Surprisingly, you would think with the North American market near fair value, and not a lot of opportunity, that we would not be deploying capital, and we are actually near the lowest cash level that we have been over the last six-to-seven years, just because there is value out there. Ironically, with the indexation factor, because of the passive investing getting more and more popular, that may potentially open up more opportunities; we may get in a stock picker’s market again. With index indiscriminately just buying the biggest of the big and as more money comes in index funds, the bigger just get bigger, which also opens up a pocket of opportunities for mispriced smaller securities.

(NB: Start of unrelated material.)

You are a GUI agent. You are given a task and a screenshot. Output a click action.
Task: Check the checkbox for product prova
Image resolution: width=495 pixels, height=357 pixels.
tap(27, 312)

I think in the coming years we are going to return to more opportunity for active managers to get back to stock picking, unlike what we had in the last four-to-five years.
How do you see the risk of investing abroad when related to the risk of currencies?
That’s always the case from a U.S. perspective when you invest outside of the U.S. You are really making two investments: You are making an investment in the company and the people, but you are also making an investment in the foreign currency. From my perspective, we’ve had a four-to-five-year run in the U.S. dollar appreciation across the globe. Given where we were and where we are now, there seems to be opportunity to be actually invested in the non-U.S. currency. So if you are buying one of these non-American companies, dominated in non-U.S. currencies, if it does turn, you are buying at the right price with the right people. You may get a double benefit both with a revaluation of the company and also another benefit from the currency exchange. Extra tail wind potentially.
Have you looked at other types of securities such as bonds, convertibles, and derivatives?
They occasionally come up, but primarily I focus on equity investing, which doesn’t mean I won’t be opportunistic. I have invested in distressed bonds. I also invested in convertibles before, and private placements occasionally come up, which we are not opposed to. We made a private placement a few months ago. It was a small company, and it was more efficient for them to do a private placement then go to the market.
What type private placement would you look at?
It would be a special situation, which means you really have to know the management. You really have to know the business and the people involved. It has to be very opportunistic.
Anything you would like to add?
I think the big thing is that the North American market values are fair. They are not extremely overvalued. We can still do OK for the next couple of years in North America, but the opportunities are really outside of North America. The currency issue can act as a tailwind for North American investors investing outside of North America. The Buffett Partnership model is, I think, the fairest. People are concerned about expenses and active management that hasn’t performed in the last few years, but I think it’s going to change in the next wave because value investing has been out of favor for so long now. I think we are at a point where active management will add value as it has in the past. We will see.
Disclosure: Jean-Francois Nobert owns shares of Fairfax Financial and Berkshire Hathaway.